Incident Report: 20181114

From URY Wiki
Jump to navigation Jump to search
Incident Report
ITS broke
Summary
Severity Moderate
Impact High (Dead air for around 2 minutes)
Event Start 25/02/2017 16:29
Event End 25/02/2017 17:30
Recurrence Mitigation Fix Nameservers
Contacts
Recovery Leader Isaac Lowe
Other Attendees Jordan Cameron


(Total dead air: 16:28:44 - 16:30:36)

This page is under development because this literally just happened.

Causes

Basically, ITS broke so anything at URY that's reliant on their DNS/Nameservers also broke, so we lost Jukebox, MyRadio and even the studio selector.
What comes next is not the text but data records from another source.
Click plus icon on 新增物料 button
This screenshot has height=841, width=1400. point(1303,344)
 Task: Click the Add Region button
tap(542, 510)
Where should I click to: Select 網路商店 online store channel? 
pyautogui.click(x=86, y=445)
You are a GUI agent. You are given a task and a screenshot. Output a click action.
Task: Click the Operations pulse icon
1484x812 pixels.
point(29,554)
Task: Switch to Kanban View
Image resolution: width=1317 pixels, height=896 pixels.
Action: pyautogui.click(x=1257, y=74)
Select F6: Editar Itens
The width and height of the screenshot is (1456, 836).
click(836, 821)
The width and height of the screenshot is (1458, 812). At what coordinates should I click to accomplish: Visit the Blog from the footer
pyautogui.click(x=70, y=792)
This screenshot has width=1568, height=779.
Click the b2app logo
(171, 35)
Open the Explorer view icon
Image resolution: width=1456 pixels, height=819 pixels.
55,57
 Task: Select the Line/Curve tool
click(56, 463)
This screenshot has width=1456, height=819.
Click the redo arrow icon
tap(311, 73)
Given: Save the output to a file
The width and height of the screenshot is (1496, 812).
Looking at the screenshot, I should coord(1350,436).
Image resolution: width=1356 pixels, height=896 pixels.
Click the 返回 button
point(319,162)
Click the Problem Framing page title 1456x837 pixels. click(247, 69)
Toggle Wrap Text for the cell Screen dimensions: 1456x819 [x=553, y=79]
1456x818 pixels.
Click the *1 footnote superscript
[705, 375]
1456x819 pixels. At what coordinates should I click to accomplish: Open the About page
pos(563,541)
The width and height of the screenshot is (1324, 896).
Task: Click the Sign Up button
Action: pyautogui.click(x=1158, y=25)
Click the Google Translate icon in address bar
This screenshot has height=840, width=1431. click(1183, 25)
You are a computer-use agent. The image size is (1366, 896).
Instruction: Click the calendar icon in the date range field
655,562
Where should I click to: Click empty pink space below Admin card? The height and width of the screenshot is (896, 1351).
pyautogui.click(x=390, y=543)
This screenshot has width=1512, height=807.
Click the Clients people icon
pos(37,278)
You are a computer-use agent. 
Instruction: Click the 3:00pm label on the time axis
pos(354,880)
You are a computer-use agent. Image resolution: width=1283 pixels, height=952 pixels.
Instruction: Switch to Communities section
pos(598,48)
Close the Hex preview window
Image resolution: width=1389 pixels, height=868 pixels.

However, it couldn't have happened at a better time with Head of Computing Jordan Cameron and Assistant Head of Computing Isaac Lowe both in the station at the same time.

Interestingly, Rednet (Dante) and BAPS continued to function properly, so Jordan and Tom Burrows (who just happened to be in the station) did an unplanned Chat and Such, and were later joined by Jacob Dicker.

Approximately 30 seconds before the resumption of full services (ITS turned themselves back off and on again) Isaac was able to manually re-start Jutebox and the crisis was over.

Work Required

Investigate reducing dependency on ITS systems (NTP/DNS).

Honestly, we got lucky. If this had happened at 4am the dead-air time might have been measured in hours rather than minutes.

Also, don't walk into Studio Read and proclaim everything is broken.